== Input ==

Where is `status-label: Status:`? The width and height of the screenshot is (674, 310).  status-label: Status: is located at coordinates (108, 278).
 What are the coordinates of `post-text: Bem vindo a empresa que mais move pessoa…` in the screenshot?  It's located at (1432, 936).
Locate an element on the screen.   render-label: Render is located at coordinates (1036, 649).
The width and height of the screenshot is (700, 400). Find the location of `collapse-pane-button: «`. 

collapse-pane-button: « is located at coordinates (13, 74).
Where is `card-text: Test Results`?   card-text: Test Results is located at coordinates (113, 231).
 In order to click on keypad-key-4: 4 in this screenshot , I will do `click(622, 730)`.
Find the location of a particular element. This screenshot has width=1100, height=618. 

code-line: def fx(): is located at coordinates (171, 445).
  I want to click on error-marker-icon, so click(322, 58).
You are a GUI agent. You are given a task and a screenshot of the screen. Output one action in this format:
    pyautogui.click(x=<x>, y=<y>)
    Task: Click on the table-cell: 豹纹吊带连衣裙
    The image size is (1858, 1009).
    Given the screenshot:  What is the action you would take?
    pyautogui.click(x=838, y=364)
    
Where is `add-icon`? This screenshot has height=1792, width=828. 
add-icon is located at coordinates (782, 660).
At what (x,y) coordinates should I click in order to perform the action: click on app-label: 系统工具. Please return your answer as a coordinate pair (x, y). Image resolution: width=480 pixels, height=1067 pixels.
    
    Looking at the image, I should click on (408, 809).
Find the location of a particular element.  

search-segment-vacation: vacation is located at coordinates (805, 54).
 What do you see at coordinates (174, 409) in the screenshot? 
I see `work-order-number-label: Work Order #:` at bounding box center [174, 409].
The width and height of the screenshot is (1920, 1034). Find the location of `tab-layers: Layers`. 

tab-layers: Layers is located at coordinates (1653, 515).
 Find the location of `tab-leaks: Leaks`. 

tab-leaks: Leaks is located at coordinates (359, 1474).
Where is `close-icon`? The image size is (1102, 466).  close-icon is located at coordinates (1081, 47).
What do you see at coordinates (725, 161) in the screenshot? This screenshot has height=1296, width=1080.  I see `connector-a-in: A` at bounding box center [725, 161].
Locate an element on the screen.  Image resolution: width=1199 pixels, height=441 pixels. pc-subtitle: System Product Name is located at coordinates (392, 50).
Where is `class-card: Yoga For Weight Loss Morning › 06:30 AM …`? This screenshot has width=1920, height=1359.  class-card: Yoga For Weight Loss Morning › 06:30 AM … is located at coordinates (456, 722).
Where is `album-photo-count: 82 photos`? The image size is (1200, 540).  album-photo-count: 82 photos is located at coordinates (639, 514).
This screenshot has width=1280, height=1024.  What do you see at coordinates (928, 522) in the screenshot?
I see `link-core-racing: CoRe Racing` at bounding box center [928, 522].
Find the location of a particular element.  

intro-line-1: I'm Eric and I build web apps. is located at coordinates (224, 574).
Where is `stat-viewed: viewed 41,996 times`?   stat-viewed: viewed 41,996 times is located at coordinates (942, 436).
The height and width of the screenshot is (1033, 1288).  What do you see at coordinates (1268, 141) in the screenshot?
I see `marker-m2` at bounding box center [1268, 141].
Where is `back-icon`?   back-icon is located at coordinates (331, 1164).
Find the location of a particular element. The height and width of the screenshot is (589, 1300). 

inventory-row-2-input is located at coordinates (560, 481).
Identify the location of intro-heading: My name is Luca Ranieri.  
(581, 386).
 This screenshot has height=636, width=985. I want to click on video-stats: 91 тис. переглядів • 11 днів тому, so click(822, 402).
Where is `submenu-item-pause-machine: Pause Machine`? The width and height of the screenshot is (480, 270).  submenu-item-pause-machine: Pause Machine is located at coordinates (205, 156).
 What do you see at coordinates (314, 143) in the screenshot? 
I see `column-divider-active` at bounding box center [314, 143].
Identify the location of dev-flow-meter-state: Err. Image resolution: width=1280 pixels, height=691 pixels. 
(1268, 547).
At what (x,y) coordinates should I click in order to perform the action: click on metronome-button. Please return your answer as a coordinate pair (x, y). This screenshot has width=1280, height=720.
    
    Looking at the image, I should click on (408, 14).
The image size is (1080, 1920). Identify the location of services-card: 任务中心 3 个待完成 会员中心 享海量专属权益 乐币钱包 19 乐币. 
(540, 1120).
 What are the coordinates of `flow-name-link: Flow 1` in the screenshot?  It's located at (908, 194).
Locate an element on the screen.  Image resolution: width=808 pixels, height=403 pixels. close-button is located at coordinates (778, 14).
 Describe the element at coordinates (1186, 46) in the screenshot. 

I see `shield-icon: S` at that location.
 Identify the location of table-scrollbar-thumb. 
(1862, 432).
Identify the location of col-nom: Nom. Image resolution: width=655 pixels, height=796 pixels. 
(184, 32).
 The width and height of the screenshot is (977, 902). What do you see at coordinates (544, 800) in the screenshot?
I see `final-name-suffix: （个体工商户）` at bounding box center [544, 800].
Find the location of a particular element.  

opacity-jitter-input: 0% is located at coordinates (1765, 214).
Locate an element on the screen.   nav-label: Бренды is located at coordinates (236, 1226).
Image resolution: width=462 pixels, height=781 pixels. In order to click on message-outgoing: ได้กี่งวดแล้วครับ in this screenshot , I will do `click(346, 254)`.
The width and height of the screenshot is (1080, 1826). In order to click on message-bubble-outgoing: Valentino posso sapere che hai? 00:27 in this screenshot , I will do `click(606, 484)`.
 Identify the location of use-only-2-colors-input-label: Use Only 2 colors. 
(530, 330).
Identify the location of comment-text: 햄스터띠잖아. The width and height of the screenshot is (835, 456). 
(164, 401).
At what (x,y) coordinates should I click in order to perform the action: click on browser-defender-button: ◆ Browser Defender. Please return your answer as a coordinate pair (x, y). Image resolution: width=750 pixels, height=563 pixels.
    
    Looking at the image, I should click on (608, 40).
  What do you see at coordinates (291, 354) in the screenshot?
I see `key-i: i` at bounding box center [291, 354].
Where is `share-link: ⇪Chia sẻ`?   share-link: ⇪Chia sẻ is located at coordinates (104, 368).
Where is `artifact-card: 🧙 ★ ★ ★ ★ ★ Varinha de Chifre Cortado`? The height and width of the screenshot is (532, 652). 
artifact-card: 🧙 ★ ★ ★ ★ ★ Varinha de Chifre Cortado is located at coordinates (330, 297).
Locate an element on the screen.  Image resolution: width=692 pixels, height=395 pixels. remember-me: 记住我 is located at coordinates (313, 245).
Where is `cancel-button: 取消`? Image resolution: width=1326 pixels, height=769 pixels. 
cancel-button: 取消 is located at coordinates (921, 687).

===

#### [Request]
Reproduce all of the rows above, replacing each occurrence of "Find the location of" with "Identify the position of" and leaving everything else unchanged.

#### [Completed exercise]
Where is `status-label: Status:`? The width and height of the screenshot is (674, 310).  status-label: Status: is located at coordinates (108, 278).
 What are the coordinates of `post-text: Bem vindo a empresa que mais move pessoa…` in the screenshot?  It's located at (1432, 936).
Locate an element on the screen.   render-label: Render is located at coordinates (1036, 649).
The width and height of the screenshot is (700, 400). Identify the position of `collapse-pane-button: «`. 

collapse-pane-button: « is located at coordinates (13, 74).
Where is `card-text: Test Results`?   card-text: Test Results is located at coordinates (113, 231).
 In order to click on keypad-key-4: 4 in this screenshot , I will do `click(622, 730)`.
Identify the position of a particular element. This screenshot has width=1100, height=618. 

code-line: def fx(): is located at coordinates (171, 445).
  I want to click on error-marker-icon, so click(322, 58).
You are a GUI agent. You are given a task and a screenshot of the screen. Output one action in this format:
    pyautogui.click(x=<x>, y=<y>)
    Task: Click on the table-cell: 豹纹吊带连衣裙
    The image size is (1858, 1009).
    Given the screenshot:  What is the action you would take?
    pyautogui.click(x=838, y=364)
    
Where is `add-icon`? This screenshot has height=1792, width=828. 
add-icon is located at coordinates (782, 660).
At what (x,y) coordinates should I click in order to perform the action: click on app-label: 系统工具. Please return your answer as a coordinate pair (x, y). Image resolution: width=480 pixels, height=1067 pixels.
    
    Looking at the image, I should click on (408, 809).
Identify the position of a particular element.  

search-segment-vacation: vacation is located at coordinates (805, 54).
 What do you see at coordinates (174, 409) in the screenshot? 
I see `work-order-number-label: Work Order #:` at bounding box center [174, 409].
The width and height of the screenshot is (1920, 1034). Identify the position of `tab-layers: Layers`. 

tab-layers: Layers is located at coordinates (1653, 515).
 Identify the position of `tab-leaks: Leaks`. 

tab-leaks: Leaks is located at coordinates (359, 1474).
Where is `close-icon`? The image size is (1102, 466).  close-icon is located at coordinates (1081, 47).
What do you see at coordinates (725, 161) in the screenshot? This screenshot has height=1296, width=1080.  I see `connector-a-in: A` at bounding box center [725, 161].
Locate an element on the screen.  Image resolution: width=1199 pixels, height=441 pixels. pc-subtitle: System Product Name is located at coordinates (392, 50).
Where is `class-card: Yoga For Weight Loss Morning › 06:30 AM …`? This screenshot has width=1920, height=1359.  class-card: Yoga For Weight Loss Morning › 06:30 AM … is located at coordinates (456, 722).
Where is `album-photo-count: 82 photos`? The image size is (1200, 540).  album-photo-count: 82 photos is located at coordinates (639, 514).
This screenshot has width=1280, height=1024.  What do you see at coordinates (928, 522) in the screenshot?
I see `link-core-racing: CoRe Racing` at bounding box center [928, 522].
Identify the position of a particular element.  

intro-line-1: I'm Eric and I build web apps. is located at coordinates (224, 574).
Where is `stat-viewed: viewed 41,996 times`?   stat-viewed: viewed 41,996 times is located at coordinates (942, 436).
The height and width of the screenshot is (1033, 1288).  What do you see at coordinates (1268, 141) in the screenshot?
I see `marker-m2` at bounding box center [1268, 141].
Where is `back-icon`?   back-icon is located at coordinates (331, 1164).
Identify the position of a particular element. The height and width of the screenshot is (589, 1300). 

inventory-row-2-input is located at coordinates (560, 481).
Identify the location of intro-heading: My name is Luca Ranieri.  
(581, 386).
 This screenshot has height=636, width=985. I want to click on video-stats: 91 тис. переглядів • 11 днів тому, so click(822, 402).
Where is `submenu-item-pause-machine: Pause Machine`? The width and height of the screenshot is (480, 270).  submenu-item-pause-machine: Pause Machine is located at coordinates (205, 156).
 What do you see at coordinates (314, 143) in the screenshot? 
I see `column-divider-active` at bounding box center [314, 143].
Identify the location of dev-flow-meter-state: Err. Image resolution: width=1280 pixels, height=691 pixels. 
(1268, 547).
At what (x,y) coordinates should I click in order to perform the action: click on metronome-button. Please return your answer as a coordinate pair (x, y). This screenshot has width=1280, height=720.
    
    Looking at the image, I should click on (408, 14).
The image size is (1080, 1920). Identify the location of services-card: 任务中心 3 个待完成 会员中心 享海量专属权益 乐币钱包 19 乐币. 
(540, 1120).
 What are the coordinates of `flow-name-link: Flow 1` in the screenshot?  It's located at (908, 194).
Locate an element on the screen.  Image resolution: width=808 pixels, height=403 pixels. close-button is located at coordinates (778, 14).
 Describe the element at coordinates (1186, 46) in the screenshot. 

I see `shield-icon: S` at that location.
 Identify the location of table-scrollbar-thumb. 
(1862, 432).
Identify the location of col-nom: Nom. Image resolution: width=655 pixels, height=796 pixels. 
(184, 32).
 The width and height of the screenshot is (977, 902). What do you see at coordinates (544, 800) in the screenshot?
I see `final-name-suffix: （个体工商户）` at bounding box center [544, 800].
Identify the position of a particular element.  

opacity-jitter-input: 0% is located at coordinates (1765, 214).
Locate an element on the screen.   nav-label: Бренды is located at coordinates (236, 1226).
Image resolution: width=462 pixels, height=781 pixels. In order to click on message-outgoing: ได้กี่งวดแล้วครับ in this screenshot , I will do `click(346, 254)`.
The width and height of the screenshot is (1080, 1826). In order to click on message-bubble-outgoing: Valentino posso sapere che hai? 00:27 in this screenshot , I will do `click(606, 484)`.
 Identify the location of use-only-2-colors-input-label: Use Only 2 colors. 
(530, 330).
Identify the location of comment-text: 햄스터띠잖아. The width and height of the screenshot is (835, 456). 
(164, 401).
At what (x,y) coordinates should I click in order to perform the action: click on browser-defender-button: ◆ Browser Defender. Please return your answer as a coordinate pair (x, y). Image resolution: width=750 pixels, height=563 pixels.
    
    Looking at the image, I should click on (608, 40).
  What do you see at coordinates (291, 354) in the screenshot?
I see `key-i: i` at bounding box center [291, 354].
Where is `share-link: ⇪Chia sẻ`?   share-link: ⇪Chia sẻ is located at coordinates (104, 368).
Where is `artifact-card: 🧙 ★ ★ ★ ★ ★ Varinha de Chifre Cortado`? The height and width of the screenshot is (532, 652). 
artifact-card: 🧙 ★ ★ ★ ★ ★ Varinha de Chifre Cortado is located at coordinates (330, 297).
Locate an element on the screen.  Image resolution: width=692 pixels, height=395 pixels. remember-me: 记住我 is located at coordinates (313, 245).
Where is `cancel-button: 取消`? Image resolution: width=1326 pixels, height=769 pixels. 
cancel-button: 取消 is located at coordinates (921, 687).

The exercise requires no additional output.